Yukarıda açıklanan ilkeler ışığında somut olayı incelenmesinde;
Satış vaadi sözleşmelerine göre tahhütte bulunan davalılar murisi … 1982 yılında vefat etmiş olup, mirasçılık belgesine göre davalılar …, … ve … 1/6’şardan toplam ½ hisse sahibidir. Davalılardan … dava tarihinden önce ve davalı … ise yargılama sırasında vefat etmiş, mirasçıları davaya dahil edilmiştir. Öte yandan dava konusu 8 parsel 13.12.2012 tarihinde ifraz edilmiş olup, 1370 parsel yol, 1371 parsel tarla olarak davalılar ve mirasçıları adına müşterek hisse ile kayıtlıdır.
18.06.2014 tarihli bilirkişi raporuna göre; dava konusu 1370 ve 1371 parselin toplam değeri 367.129,54 TL olarak tespit edilmiş, 16.09.2014 tarihli ek rapor ile 1371 parselin metrekaresinin bir önceki raporda hatalı hesaplandığı belirtilerek dava tarihi itibariyle 1370 ve 1371 parselin toplam değeri 193.850,06 TL olarak belirtilmiş, davacı tarafça ilk raporda belirtilen taşınmaz değerinin 1/2’si depo edilmiş, mahkemece depo edilen miktar üzerinden hesaplanan harç ve vekalet ücreti davalılar aleyhine hükmedilmiştir.
Ancak bu iki rapor arasındaki çelişki mevcut olup, çelişkiyi giderecek mahiyette ek rapor tesisi ile dava değeri belirlenmeli ve bu değer üzerinde davalılar aleyhine vekalet ücreti ve harç tayini gerekmektedir.

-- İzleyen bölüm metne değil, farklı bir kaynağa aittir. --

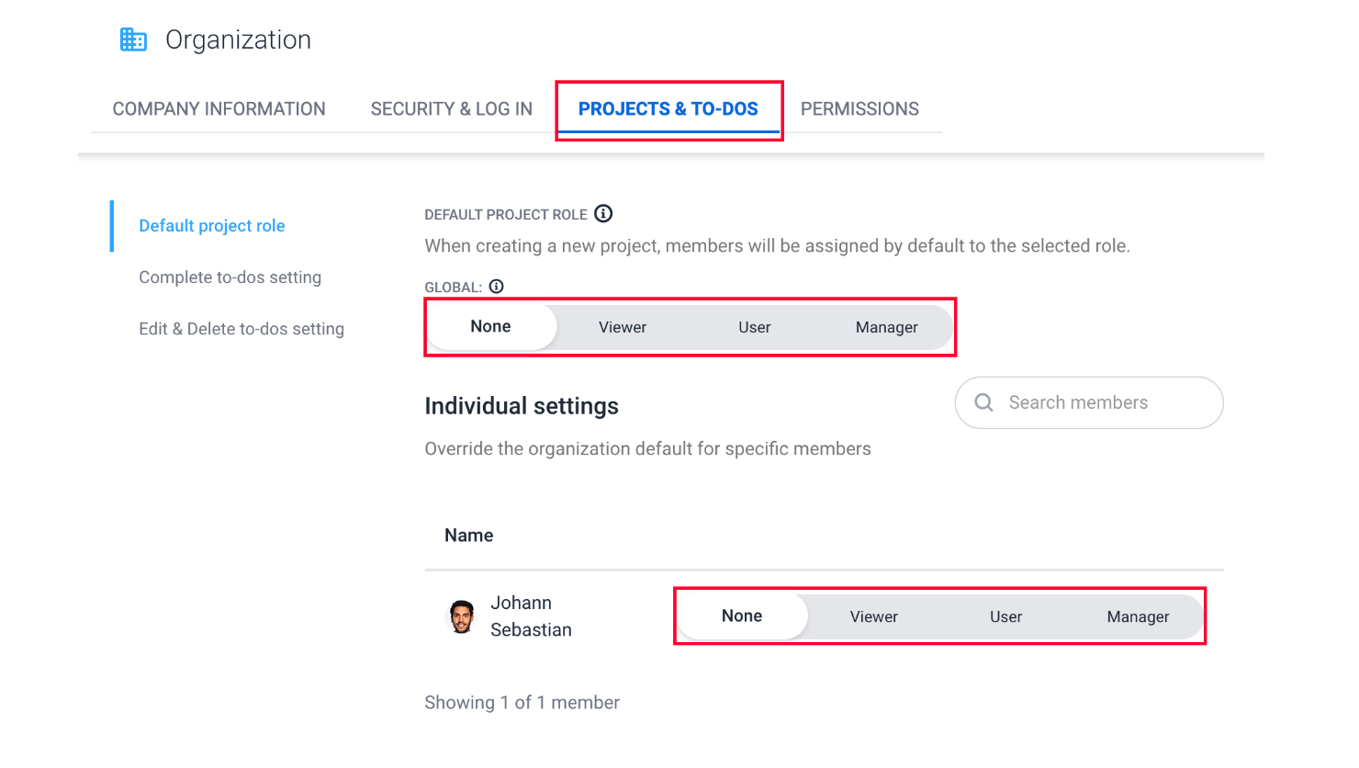Select None role for Johann Sebastian
The image size is (1359, 768).
point(742,616)

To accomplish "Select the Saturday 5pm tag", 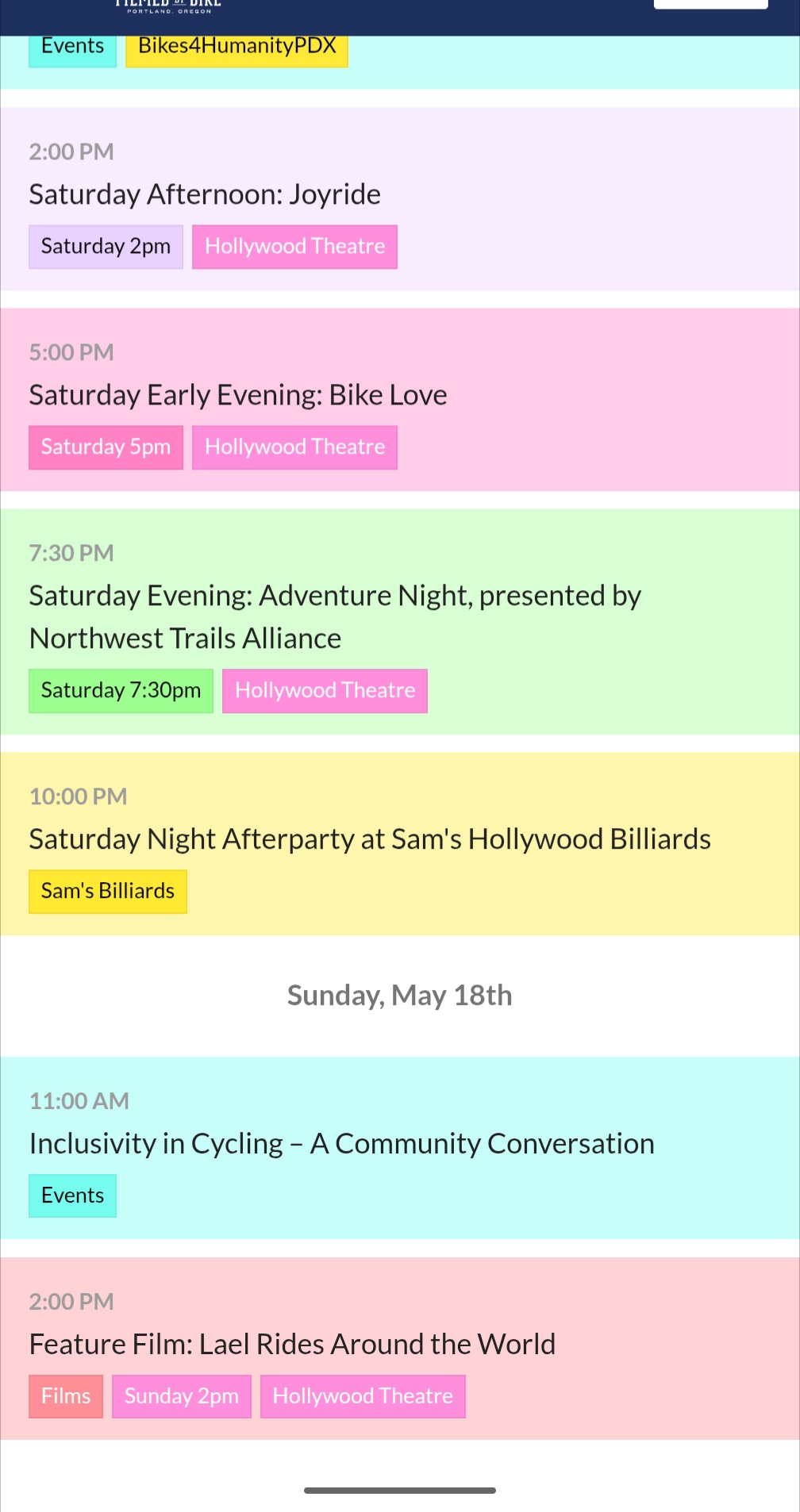I will click(106, 447).
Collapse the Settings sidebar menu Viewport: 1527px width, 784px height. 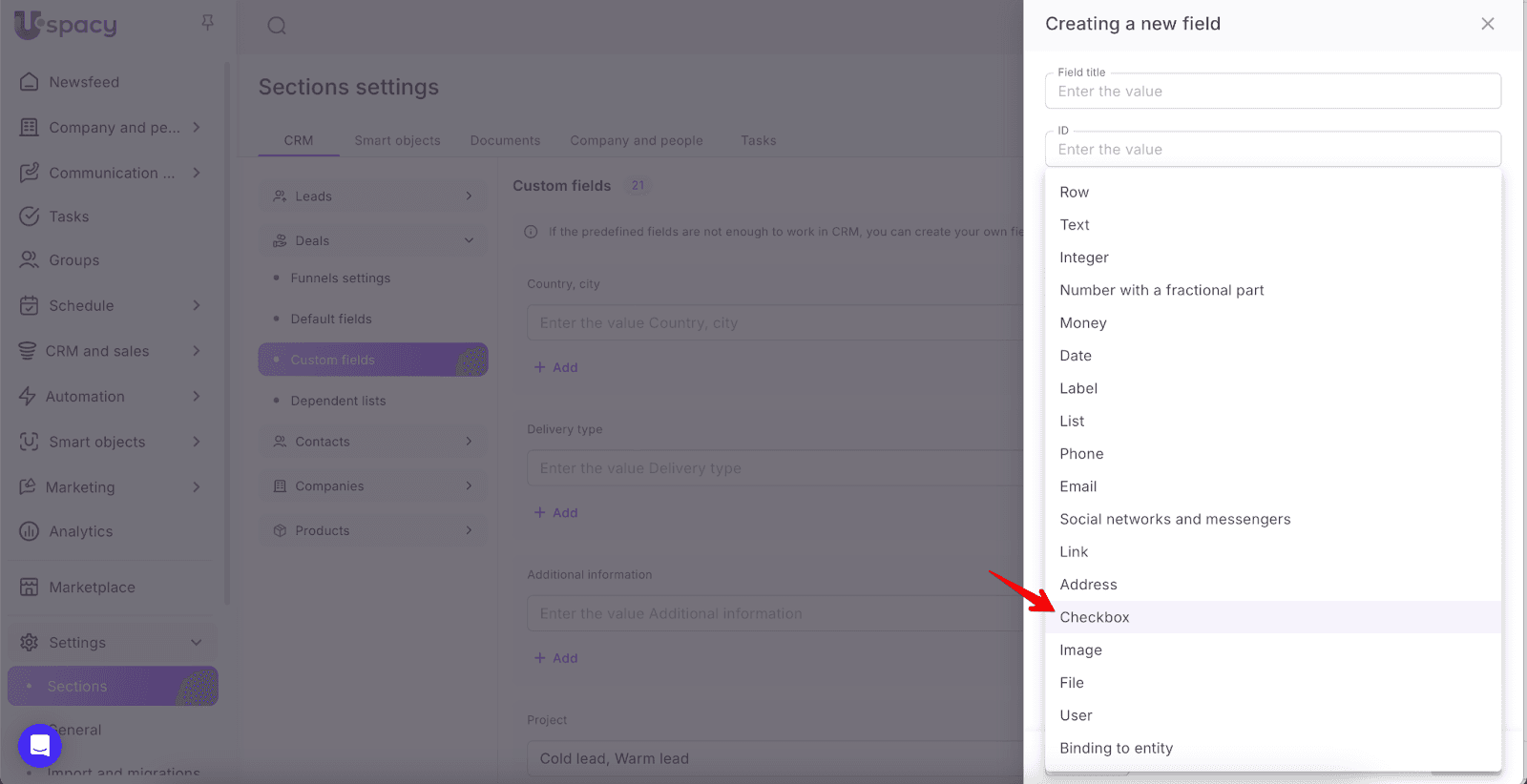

Kabule göre de; muris … ön inceleme duruşmasından önce imzalı beyanı ile davayı kabul etmiş olup, bu kabul beyanı mirasçılarına da sirayet edeceğinden yukarıda belirtilen ilkeler dikkate alınarak tespit edilecek dava değeri üzerinden vekalet ücretinin yarısı, harcın üçte biri kabul eden … mirasçıları aleyhine hükmedilmelidir.
Yine kabule göre, kurulan hükmün, yargıda açıklık ve netlik prensibinin gereği ve kamu düzeni ile ilgili olup, yasanın aradığı anlamda oluşturulacak kısa ve gerekçeli kararların hüküm fıkralarının açık, anlaşılır, çelişkisiz, uygulanabilir olması gerekmektedir. Halbuki mahkemece tesis edilen hükümde dava konusu 8 parsel, 13.12.2012 tarihinde 1370 ve 1371 olarak ifraz edildiğinden ifraz sonucu oluşan parseller ve paylar üzerinden hüküm kurulması gerekirken, ifraz öncesi oluşan tapu kaydına göre pay oranları açıkça belirtilmeksizin eski parsel numarası üzerinden davanın kabulüne karar verilmesi doğru görülmemiştir.
SONUÇ: Yukarıda 1 numaralı bentte açıklanan nedenlerle … mirasçıları vekili ve davalı … mirasçıları vekilinin sair temyiz itirazlarının reddine, 2 numaralı bentte açıklanan nedenlerle … mirasçıları vekili ve davalı … mirasçıları vekilinin temyiz itirazlarının kabulü ile hükmün BOZULMASINA, peşin yatırılan harcın istek halinde yatıranlara iadesine, kararın tebliğinden itibaren 15 gün içinde karar düzeltme yolu açık olmak üzere, 06.02.2019 tarihinde oybirliği ile karar verildi.